Obama founded My Brother’s Keeper in 2014, two years after George Zimmerman shot and killed 17-year-old Trayvon Martin in Florida. Martin was unarmed. Before Obama and Curry took the stage, the mothers of Trayvon Martin, Jordan Davis and Oscar Grant — Sybrina Fulton, Lucy McBath and Wanda Johnson — joined a panel with Legend, who also is an activist, and shared their hopes and advice for the young men at the conference.

Just to give a little perspective to that paragraph, Trayvon Martin, a wannabe gangster, was trying to beat George Zimmerman to death. Oscar Grant was part of a mob causing a major, and dangerous, ruckus at a BART train station in the East Bay (near Oakland), and refused to cooperate with police. The officer who shot him was afraid that Grant was going for his gun. I have no information about Jordan Davis’s shooting and therefore will not comment about it.

I don’t have a big wrap-up here. I guess I just wanted to show that every local reporter is auditioning for the Times or the WaPo, at least ideologically. If you want real news — facts without spin or unseemly adulation (or, in Trump’s case, irrational hatred) — don’t look to America’s print media. It’s a dinosaur, possibly more dangerous in its death throes than it ever was during its life.

UPDATE: And I just caught this amazing bit of dishonesty from an article in the same paper, this one about the stupid John Wayne kerfuffle:

In a week when the U.S. culture wars focused on actor Jussie Smollett’s reportedly false claim of being the victim of a hate crime and on Donald Trump calling immigration at the U.S.-Mexico border a “national emergency,” people also were on Twitter fiercely debating John Wayne’s infamous, racially charged 1971 Playboy interview, during which he observed, “I believe in white supremacy until the blacks are educated to a point of responsibility.”

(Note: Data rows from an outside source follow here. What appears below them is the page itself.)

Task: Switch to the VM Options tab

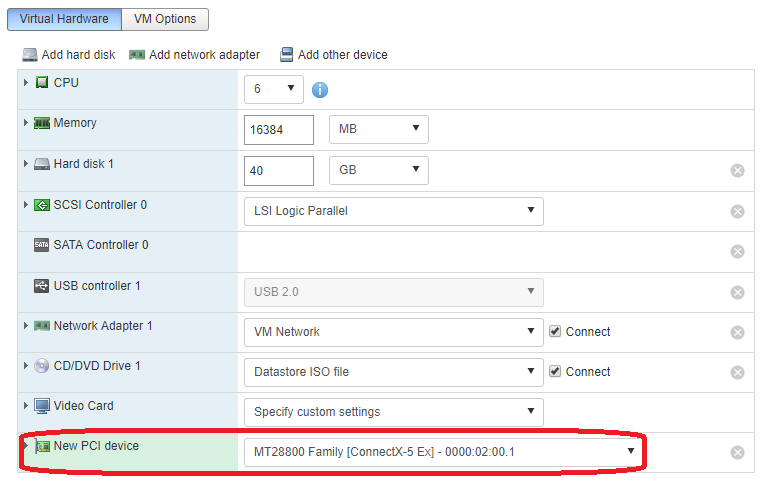Action: coord(166,19)
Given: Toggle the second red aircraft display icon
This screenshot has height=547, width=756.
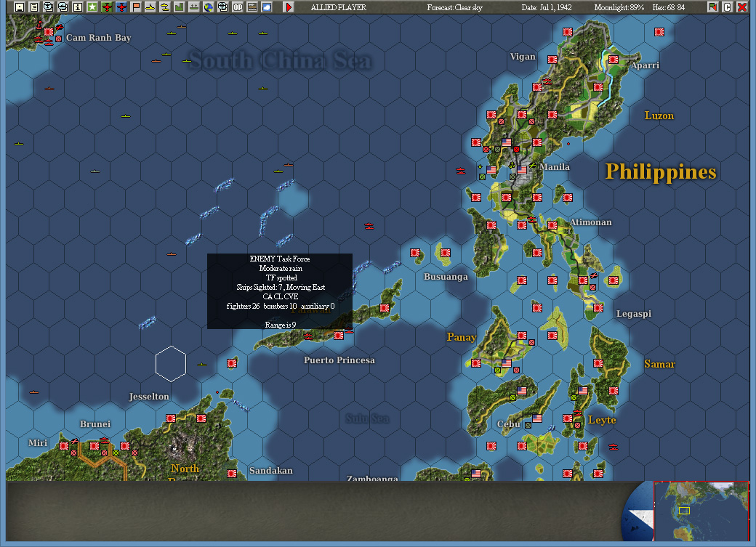Looking at the screenshot, I should pyautogui.click(x=121, y=7).
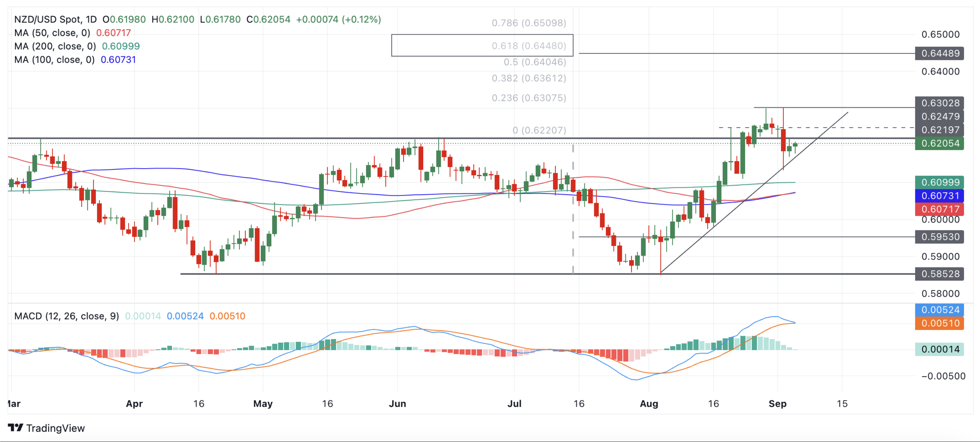
Task: Open the TradingView text link
Action: point(56,428)
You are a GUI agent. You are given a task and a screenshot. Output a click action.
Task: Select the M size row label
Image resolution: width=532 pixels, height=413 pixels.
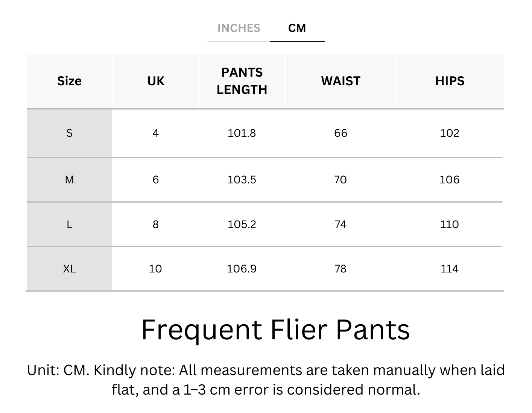(x=69, y=180)
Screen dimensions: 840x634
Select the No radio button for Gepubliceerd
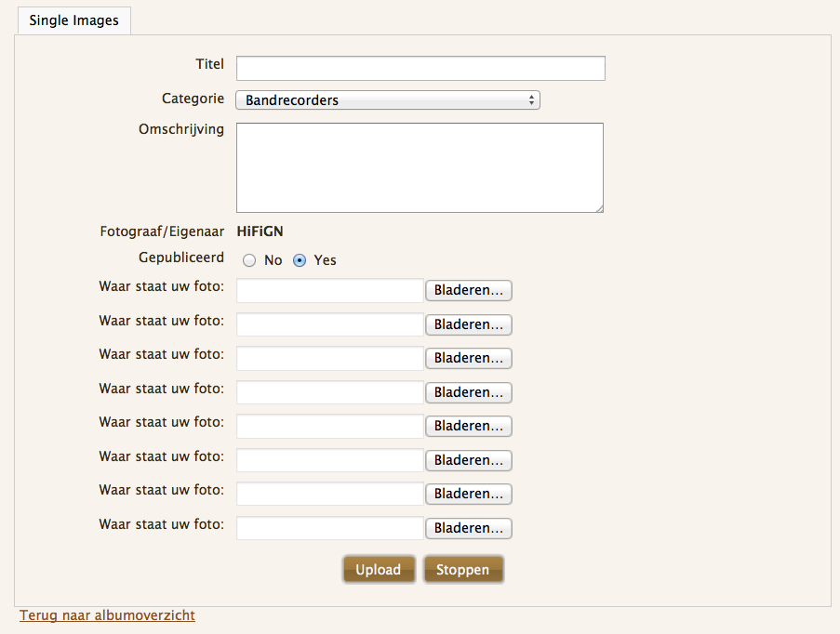pyautogui.click(x=249, y=261)
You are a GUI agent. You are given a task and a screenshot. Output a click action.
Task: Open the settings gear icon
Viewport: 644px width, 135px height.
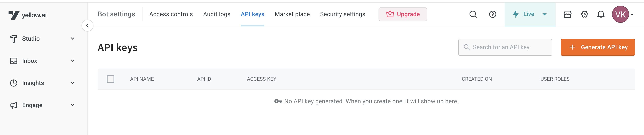click(584, 14)
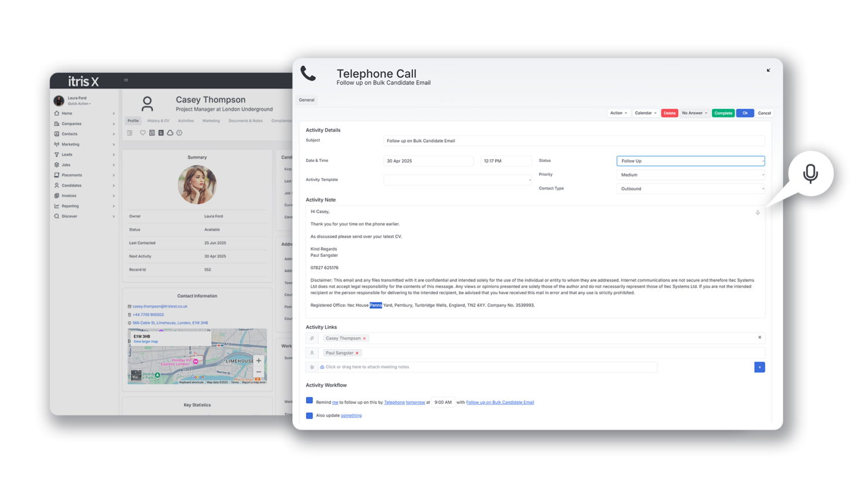This screenshot has height=488, width=868.
Task: Expand the Contact Type dropdown showing Outbound
Action: point(690,189)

I don’t know about you, but I heard Donald Trump calling “illegal immigration at the U.S.-Mexico border a ‘national emergency.” Only our staggeringly dishonest media could, without a blush, make the crime that Trump was calling all Mexican immigration, including legal immigration, a national emergency. The media is a Black Death, a pox, a locust plague, a ravaging horde, and all sorts of other noxious things that destroy whole societies.